Under the recent law, these six conditions are stopped, but are now supported by higher level legislation. Amended art. 22 also includes the possibility of partial or fully rejecting the investment or attachment of conditions for approval. If the company receives permission, but later launches any of these threats, the central authorities are authorized to demand repair actions or completely cancellation of the investment, if the problem is stern. The recent law increases existing investment restrictions from subordinate to formal provisions and adds legal consequences for non -compliance.

The Ministry of Economic Affairs stated that the date of implementation of the law will be announced only after improvement in six months. This means that the earliest enforcement may start by the end of 2025. The implementation of the regulation appears among the growing geopolitical risk, and after TSMC announced plans to raise investments in American production capacity from $ 65 billion in four years to 165 billion in an undisclosed period.

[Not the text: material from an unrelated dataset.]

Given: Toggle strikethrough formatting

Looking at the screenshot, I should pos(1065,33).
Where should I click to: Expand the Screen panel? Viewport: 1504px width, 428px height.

The amendment also introduces penalties that have not been present before. Companies that invest abroad without prior consent can face a fine of 50,000 NT to 1 million NT (30,830 USD). If the investment is approved, but the company will not correct the identified violations later – such as the exposure to national security or damage to economic development – the authorities may impose a repeated fine of USD 500,000 (USD 15,414) to USD 10 million (308,286 USD). But given that TSMC plans to invest $ 165 billion in US facilities, a fine of USD 300,000 will hardly affect financial results.